Una pagina tagliata di storia
Gli anni ’70 del Novecento vengono chiamati “Anni di Piombo” proprio perché, in pochi minuti, una fantastica giornata di sole poteva trasformarsi in tragedia. Furono momenti di terrore causati da forze armate estreme che, per oltre un decennio, insanguinarono a vario modo l’Italia, in piena crisi economica e sociale dopo il Boom economico degli anni ’60.
La data di inizio di questo periodo fu il 12 dicembre 1969, giorno in cui in Piazza Fontana a Milano scoppiò una bomba che fece 17 morti e 88 feriti. Altri tragici eventi furono poi la strage di Piazza della Loggia a Brescia il 28 maggio 1974 e nell’agosto
dello stesso anno sul treno “Italicus”, presso San Benedetto Val di Sambro; e ancora, nell’agosto 1980, alla stazione di Bologna.
Tutti questi attentati furono opera dichiarata del “terrorismo nero” – così venivano chiamati i neofascisti di destra – il cui obiettivo era quello di creare in Italia terrore e sfiducia nel sistema politico e democratico della nazione, privando ogni libero cittadino delle libertà civili acquisite con tanti sacrifici. Non diverso il “terrorismo rosso”, portato avanti da gruppi di estrema sinistra come le Brigate Rosse che, attraverso singoli attentati diretti a “servi” dello Stato e delle istituzioni, miravano allo stesso obiettivo di “destabilizzare” il Paese e provocare la rivoluzione sociale. Morirono così in quegli anni, pesanti come il piombo, tantissimi uomini: carabinieri, poliziotti, giornalisti, scrittori, uomini politici, magistrati e gente innocente, uomini presi di mira perchè compivano semplicemente il loro dovere o manifestavano delle idee che non piacevano perchè rispettose delle leggi e della democrazia. Fu gente privata del diritto primario che ogni comune cittadino deve avere, e cioè la libertà: libertà di pensiero, di esprimere le proprie opinioni o di fare una passeggiata, perché oramai anche quello era negato.

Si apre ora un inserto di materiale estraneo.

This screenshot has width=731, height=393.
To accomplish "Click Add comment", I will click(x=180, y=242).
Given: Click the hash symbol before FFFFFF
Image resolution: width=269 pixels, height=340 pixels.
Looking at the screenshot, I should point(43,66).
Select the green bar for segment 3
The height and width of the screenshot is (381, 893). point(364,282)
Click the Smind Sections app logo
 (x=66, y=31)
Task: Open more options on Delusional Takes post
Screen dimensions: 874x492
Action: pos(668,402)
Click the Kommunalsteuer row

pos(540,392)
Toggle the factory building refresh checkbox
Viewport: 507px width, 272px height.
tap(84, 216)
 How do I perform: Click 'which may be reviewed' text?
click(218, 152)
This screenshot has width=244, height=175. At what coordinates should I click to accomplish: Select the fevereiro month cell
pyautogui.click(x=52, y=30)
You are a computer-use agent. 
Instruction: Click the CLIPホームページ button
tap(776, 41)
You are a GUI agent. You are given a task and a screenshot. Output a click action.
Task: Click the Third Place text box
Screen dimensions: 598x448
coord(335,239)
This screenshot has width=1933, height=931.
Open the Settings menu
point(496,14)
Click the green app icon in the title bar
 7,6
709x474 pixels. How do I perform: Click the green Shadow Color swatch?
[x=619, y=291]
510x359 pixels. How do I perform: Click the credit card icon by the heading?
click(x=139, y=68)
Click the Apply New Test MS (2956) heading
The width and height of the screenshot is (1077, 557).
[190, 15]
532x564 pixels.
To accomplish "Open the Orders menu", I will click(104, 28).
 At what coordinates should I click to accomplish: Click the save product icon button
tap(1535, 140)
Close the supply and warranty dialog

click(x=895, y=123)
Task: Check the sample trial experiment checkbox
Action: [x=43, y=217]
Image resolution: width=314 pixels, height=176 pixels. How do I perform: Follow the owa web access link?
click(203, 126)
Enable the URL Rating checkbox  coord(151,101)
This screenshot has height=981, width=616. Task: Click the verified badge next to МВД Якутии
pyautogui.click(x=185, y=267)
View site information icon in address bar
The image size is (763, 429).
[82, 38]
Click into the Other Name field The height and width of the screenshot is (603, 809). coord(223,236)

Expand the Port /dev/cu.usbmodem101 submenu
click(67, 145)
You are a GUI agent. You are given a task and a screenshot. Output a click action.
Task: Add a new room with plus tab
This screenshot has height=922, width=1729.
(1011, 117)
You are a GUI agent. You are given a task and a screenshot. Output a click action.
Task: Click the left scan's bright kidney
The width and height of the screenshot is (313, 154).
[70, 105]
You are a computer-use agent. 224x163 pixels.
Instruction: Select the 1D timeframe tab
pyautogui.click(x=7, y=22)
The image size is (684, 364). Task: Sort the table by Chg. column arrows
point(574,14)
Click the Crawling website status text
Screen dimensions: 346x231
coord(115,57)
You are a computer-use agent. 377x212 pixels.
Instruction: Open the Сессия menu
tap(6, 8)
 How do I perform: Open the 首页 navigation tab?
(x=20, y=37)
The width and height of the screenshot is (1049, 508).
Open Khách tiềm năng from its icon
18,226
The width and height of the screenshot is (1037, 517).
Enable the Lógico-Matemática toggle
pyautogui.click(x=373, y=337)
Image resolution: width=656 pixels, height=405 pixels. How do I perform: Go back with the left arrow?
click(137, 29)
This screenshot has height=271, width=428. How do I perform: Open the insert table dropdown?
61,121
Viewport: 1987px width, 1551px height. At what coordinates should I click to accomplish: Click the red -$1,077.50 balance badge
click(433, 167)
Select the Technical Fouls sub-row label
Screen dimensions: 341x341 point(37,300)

A volte l’obiettivo era privato della vita, anche per dare esempio, come accadde all’onorevole Aldo Modo, capo della “Democrazia Cristiana”, il più importante partito del dopoguerra che stava iniziando un “compromesso” politico con i partiti di sinistra e il Partito Comunista. Moro fu rapito il 16 marzo del 1978, dopo averne ucciso gli uomini della scorta, e fu tenuto prigioniero ricattando lo Stato italiano per quasi tre mesi.
Ad un rifiuto di scendere a patti, fu barbaramente ucciso e fatto ritrovare morto il 9 maggio 1978 per lo sgomento della nazione, una nazione che però seppe reagire e decidere da che parte stare. “Vogliamo il rispetto, la dignità, la democrazia, non guerra e terrorismo”: erano questi, nonostante tutto, gli slogan che la gente onesta cercava di diffondere. La storia di quegli anni merita ora di essere raccontata, ricordata, e non solo per un moto degli affetti, non solo per la gratitudine verso il coraggio di uomini delle forze dell’ordine e della gente comune e la rettitudine di tanti, ma perché quel coraggio e rettitudine significarono salvare il popolo italiano dal disordine e contribuire a diffondere la pace nella società. Ricordare ancora oggi, a distanza di quarant’anni, questa pagina di storia che qualcuno vorrebbe strappare perchè brutta e piena di misteri non sempre risolti, di colpevoli quasi mai trovati, serve invece ad evitare il ripetersi di quanto accaduto e, soprattutto, a fare da monito alle nuove generazioni affinché non cadano nell’errore delle ideologie e nella violenza che ancora oggi assalgono la nostra società, anche se in forma diversa.
Marika Coppolino
Classe III, Scuola Sec. di 1° grado “Foscolo” di Barcellona P.G.